The renewables obligation came into effect in 2002 to support renewable electricity projects in the UK. Under the obligation, suppliers are required to meet their obligations by presenting sufficient renewables obligation certificates-it is a mouthful, so I shall call them ROCs-which are green certificates issued to an accredited generator for eligible renewable electricity generated. The 2008 consultation by Ofgem, which led to this decision, focused on the detail that the methanol used in the process was normally derived from natural gas, itself a fossil fuel. Ofgem therefore set out that it was difficult to view biodiesel made in that way as a renewable fuel as set out in the Electricity Act 1989 and in specific parts of the Renewables Obligation Order 2006 (Amendment) Order 2007. Instead, Ofgem argued that biodiesel produced from the reagent will in turn fall within the term "fossil fuel"-that is, the whole of the
7 Dec 2009 : Column 109
biodiesel-under article 9 of the renewables obligation and concluded that biodiesel produced in such a way should be classed as fossil fuel generation under articles 9 and 18.

I believe that the Government do not want this anomaly and that, in October, the Minister saw that the argument in favour of it was nonsense.
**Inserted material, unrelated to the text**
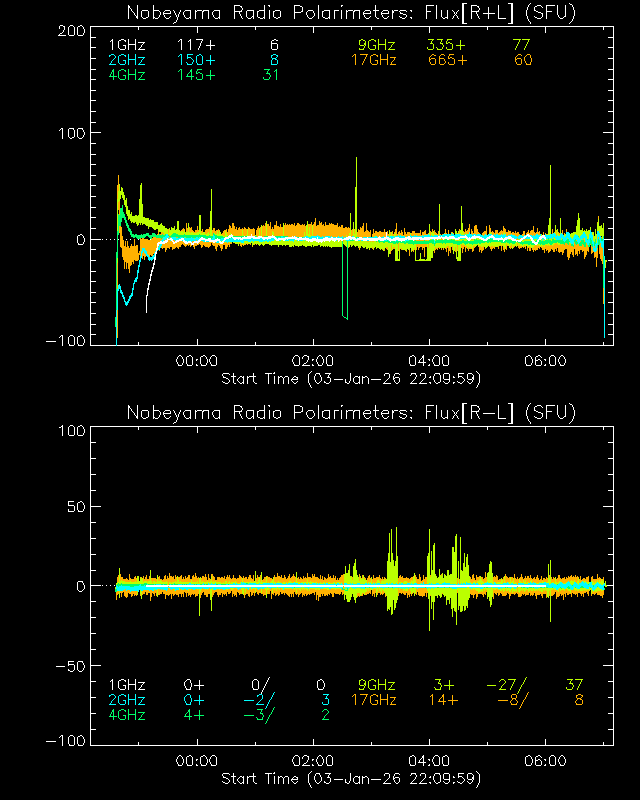Pick the 17GHz legend label in bottom plot
640x800 pixels.
coord(372,700)
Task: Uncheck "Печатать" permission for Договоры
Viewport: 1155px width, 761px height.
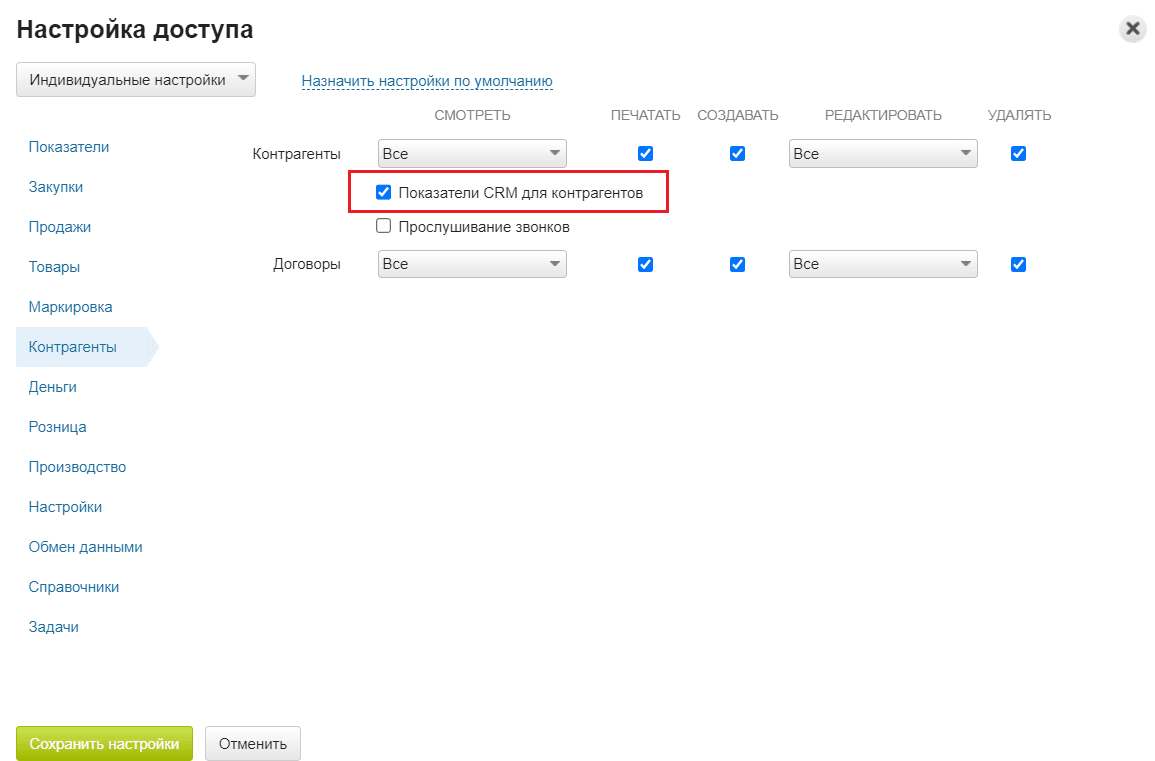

Given that the ruling stated that where fossil fuel-derived alcohols are used no ROC will be issued, even for the biomass-derived portion of the biodiesel involved, will he-or whoever speaks on behalf of the Government-take up the suggestion that we made in October to have 0.9 of a ROC to recognise such a truly renewable biofuel and the greenness of the energy provided by it? Electricity generators cannot receive the renewable obligation on electricity that is produced from that fuel. That is despite the fact that the fuel element is so comparatively small and despite the fact that the majority of the fuel is truly recycled from the waste stream and would have no other purpose.

There was widespread industry reaction to the Ofgem ruling on the basis that exclusion from the scheme would not encourage the generation of renewable energy-something that we have talked about at length tonight. Ofgem itself has concluded that its ruling ran counter to the desires of the majority of respondents to the 2008 consultation. Ofgem has further admitted that the issues that many such respondents raised are policy decisions that are the responsibility of the Department of Energy and Climate Change and are outside the remit of Ofgem's role as the scheme's administrator.

I have raised this issue in a sitting of the Energy and Climate Change Committee, in which we discussed low-carbon technologies in a green economy-I note that our acting Chairman, the hon. Member for Sherwood (Paddy Tipping), is nodding. When I raised it with Greg Archer of the Low Carbon Vehicle Partnership, he did not hold back; as I have said, he described the situation as a "bonkers anomaly". He is not the only expert who has misgivings about the situation. I hope that the Minister will update me regarding the possibility of introducing a 0.9 ROC. He has agreed to investigate that idea, and I am sure that he will have made some progress in that regard. Used cooking oil can produce significant carbon savings and is an excellent way of using a waste product to create energy, but it currently seems to be uneconomic for many producers to do that. Will the Minister re-examine the legislation covering the treatment of biodiesel that is produced from used cooking oil to see whether anything can be done to iron out the anomaly? I would also welcome a statement on the implementation of the renewable energy directive.

Mr. David Jones: Before my hon. Friend leaves that point, will she enlighten the House as to what form of fossil fuel is comprised in that 0.1 of a ROC or that 10 per cent., of cooking oil? I should not have thought that cooking oil could possibly comprise any fossil fuel.

Anne Main: I probably have not explained that point well enough. Some 89 per cent. of the fuel will be from used cooking oil and 11 per cent. will be from the methanol that is used, which is derived from gas. That is the fossil fuel element that has unfortunately given rise to the bonkers anomaly.